Рука Роози дрожала, тем не менее она достаточно твердо держала трость, на которой плясали маленькие голубые язычки пламени. Роози не заметила Эвы, а может, нарочно хотела попугать ее — больная пошевелила тростью, словно хотела заставить огонь гореть сильнее. Горящая палка оказалась совсем близко от стены, там, где висели пучки полыни и ромашки. Рука больной устала, конец палки медленно опустился вниз. А может, она просто хотела поворошить кучу бересты у очага?
Секундой позже Эва поняла, что могло бы произойти, не подоспей она вовремя, ведь Роози не в силах была нагнуться, чтобы засунуть палку в очаг. Скоро маленькие голубые язычки пламени поползли бы вдоль палки кверху и перепрыгнули на рукав Роози.
Эве, пришлось применить силу, чтобы оторвать от палки Роозину руку. Палка была брошена в огонь. Пальцы Роози один за другим быстро задвигались, это выглядело так, будто капризный ребенок топал ногами.
Ненавидящий взгляд больной колол Эву. И она снова почувствовала себя виноватой. Словно это она отняла у Роози надежду. Не было больше палки, опираясь на которую можно подняться и пройтись по комнате.

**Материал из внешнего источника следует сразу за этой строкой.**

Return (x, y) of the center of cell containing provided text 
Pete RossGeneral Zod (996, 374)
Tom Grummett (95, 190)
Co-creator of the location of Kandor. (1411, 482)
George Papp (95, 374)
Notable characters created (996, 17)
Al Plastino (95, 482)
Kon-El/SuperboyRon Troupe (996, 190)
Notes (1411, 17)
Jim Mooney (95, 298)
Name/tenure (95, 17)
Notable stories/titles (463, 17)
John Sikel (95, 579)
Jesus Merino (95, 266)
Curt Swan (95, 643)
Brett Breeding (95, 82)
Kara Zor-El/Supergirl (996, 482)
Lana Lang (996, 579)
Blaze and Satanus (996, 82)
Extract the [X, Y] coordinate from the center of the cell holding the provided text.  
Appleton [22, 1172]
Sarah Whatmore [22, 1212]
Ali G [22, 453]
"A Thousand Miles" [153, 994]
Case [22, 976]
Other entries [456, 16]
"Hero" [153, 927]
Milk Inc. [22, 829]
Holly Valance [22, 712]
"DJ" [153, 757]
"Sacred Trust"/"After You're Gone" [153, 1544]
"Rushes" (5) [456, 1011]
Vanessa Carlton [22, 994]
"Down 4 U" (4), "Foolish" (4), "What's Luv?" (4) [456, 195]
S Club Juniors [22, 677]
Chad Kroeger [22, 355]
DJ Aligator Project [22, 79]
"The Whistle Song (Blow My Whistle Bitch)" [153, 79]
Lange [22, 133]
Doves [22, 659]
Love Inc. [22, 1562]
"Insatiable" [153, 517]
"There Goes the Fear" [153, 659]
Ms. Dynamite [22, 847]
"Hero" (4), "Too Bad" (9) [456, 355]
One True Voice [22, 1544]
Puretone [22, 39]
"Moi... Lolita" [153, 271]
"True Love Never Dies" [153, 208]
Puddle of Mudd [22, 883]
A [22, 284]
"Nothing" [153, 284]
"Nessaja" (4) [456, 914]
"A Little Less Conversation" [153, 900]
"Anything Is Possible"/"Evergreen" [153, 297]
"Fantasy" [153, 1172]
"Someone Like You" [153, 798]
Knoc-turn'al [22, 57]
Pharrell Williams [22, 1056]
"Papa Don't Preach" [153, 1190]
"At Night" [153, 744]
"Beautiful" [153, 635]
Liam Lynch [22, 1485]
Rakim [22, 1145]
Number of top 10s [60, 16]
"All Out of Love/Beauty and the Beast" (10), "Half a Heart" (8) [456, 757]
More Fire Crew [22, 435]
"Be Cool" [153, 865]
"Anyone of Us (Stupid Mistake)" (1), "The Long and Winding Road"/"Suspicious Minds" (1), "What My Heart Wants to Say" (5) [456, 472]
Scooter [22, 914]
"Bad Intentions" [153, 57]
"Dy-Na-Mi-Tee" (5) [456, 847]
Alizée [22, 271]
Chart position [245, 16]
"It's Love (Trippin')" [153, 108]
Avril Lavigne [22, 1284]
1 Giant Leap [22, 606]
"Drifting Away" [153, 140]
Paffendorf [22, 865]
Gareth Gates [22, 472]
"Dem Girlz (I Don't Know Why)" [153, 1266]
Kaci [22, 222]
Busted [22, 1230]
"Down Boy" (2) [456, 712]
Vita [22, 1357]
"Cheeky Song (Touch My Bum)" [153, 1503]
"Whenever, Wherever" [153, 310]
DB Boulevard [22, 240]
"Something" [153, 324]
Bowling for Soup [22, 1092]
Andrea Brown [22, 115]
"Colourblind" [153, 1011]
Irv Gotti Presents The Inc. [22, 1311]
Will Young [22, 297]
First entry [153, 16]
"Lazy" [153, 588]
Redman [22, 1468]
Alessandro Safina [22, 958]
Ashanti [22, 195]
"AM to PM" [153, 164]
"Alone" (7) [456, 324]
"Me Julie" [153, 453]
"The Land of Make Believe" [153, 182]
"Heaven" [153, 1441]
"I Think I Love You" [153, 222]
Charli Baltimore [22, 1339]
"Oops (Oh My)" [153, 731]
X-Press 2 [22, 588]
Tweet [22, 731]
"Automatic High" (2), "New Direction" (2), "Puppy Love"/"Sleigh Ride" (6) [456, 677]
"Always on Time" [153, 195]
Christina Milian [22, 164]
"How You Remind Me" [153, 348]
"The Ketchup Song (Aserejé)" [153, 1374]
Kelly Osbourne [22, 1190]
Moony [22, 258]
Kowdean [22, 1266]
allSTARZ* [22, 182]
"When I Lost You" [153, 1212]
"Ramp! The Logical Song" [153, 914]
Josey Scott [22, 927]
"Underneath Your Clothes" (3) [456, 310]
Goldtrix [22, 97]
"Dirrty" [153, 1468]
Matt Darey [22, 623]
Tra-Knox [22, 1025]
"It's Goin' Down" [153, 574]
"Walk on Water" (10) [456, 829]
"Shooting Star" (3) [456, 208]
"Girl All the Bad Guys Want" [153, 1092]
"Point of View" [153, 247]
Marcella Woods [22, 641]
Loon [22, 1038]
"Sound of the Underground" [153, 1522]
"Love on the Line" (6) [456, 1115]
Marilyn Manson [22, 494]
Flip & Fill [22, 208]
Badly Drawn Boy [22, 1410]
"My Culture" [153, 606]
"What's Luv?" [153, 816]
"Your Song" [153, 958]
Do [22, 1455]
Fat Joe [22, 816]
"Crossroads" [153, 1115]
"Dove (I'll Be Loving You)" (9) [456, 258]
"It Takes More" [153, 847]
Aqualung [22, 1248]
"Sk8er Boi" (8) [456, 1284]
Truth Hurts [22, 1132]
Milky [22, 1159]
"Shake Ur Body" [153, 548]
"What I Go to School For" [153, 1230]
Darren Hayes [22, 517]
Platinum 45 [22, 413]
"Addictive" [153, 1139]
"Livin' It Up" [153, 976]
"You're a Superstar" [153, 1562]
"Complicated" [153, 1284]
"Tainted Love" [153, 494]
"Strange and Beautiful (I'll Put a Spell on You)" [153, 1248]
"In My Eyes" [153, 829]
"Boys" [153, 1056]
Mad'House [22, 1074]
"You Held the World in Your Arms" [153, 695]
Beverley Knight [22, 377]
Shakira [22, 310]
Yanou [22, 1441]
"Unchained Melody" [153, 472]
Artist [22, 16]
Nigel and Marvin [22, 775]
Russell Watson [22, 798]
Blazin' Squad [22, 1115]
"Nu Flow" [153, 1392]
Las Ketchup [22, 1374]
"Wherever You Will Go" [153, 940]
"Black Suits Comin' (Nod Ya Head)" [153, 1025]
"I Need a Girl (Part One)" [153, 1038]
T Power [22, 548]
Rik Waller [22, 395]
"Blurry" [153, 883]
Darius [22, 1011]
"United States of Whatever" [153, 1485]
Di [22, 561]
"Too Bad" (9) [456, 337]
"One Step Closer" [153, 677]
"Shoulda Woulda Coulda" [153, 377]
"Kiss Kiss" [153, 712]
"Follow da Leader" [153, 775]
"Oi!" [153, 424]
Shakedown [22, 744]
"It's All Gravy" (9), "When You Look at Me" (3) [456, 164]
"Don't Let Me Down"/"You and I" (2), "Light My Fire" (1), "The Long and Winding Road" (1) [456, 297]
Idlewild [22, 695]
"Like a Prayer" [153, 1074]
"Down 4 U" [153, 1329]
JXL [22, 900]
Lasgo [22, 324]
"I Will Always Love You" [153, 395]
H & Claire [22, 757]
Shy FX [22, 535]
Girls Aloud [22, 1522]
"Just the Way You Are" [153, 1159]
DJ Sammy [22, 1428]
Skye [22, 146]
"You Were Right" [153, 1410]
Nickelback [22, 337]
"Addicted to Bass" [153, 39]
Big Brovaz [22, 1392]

Иоханнес не узнал об этом случае. К чему было отягощать его еще одной заботой. У него и так после пожара в Медной деревне появились новые привычки. Он часто вставал с постели, охая разминал усталые кости, в кромешной тьме ощупью натягивал сапоги, несколько раз обходил вокруг дома и хлева, а потом громыхал в кухне заслонками.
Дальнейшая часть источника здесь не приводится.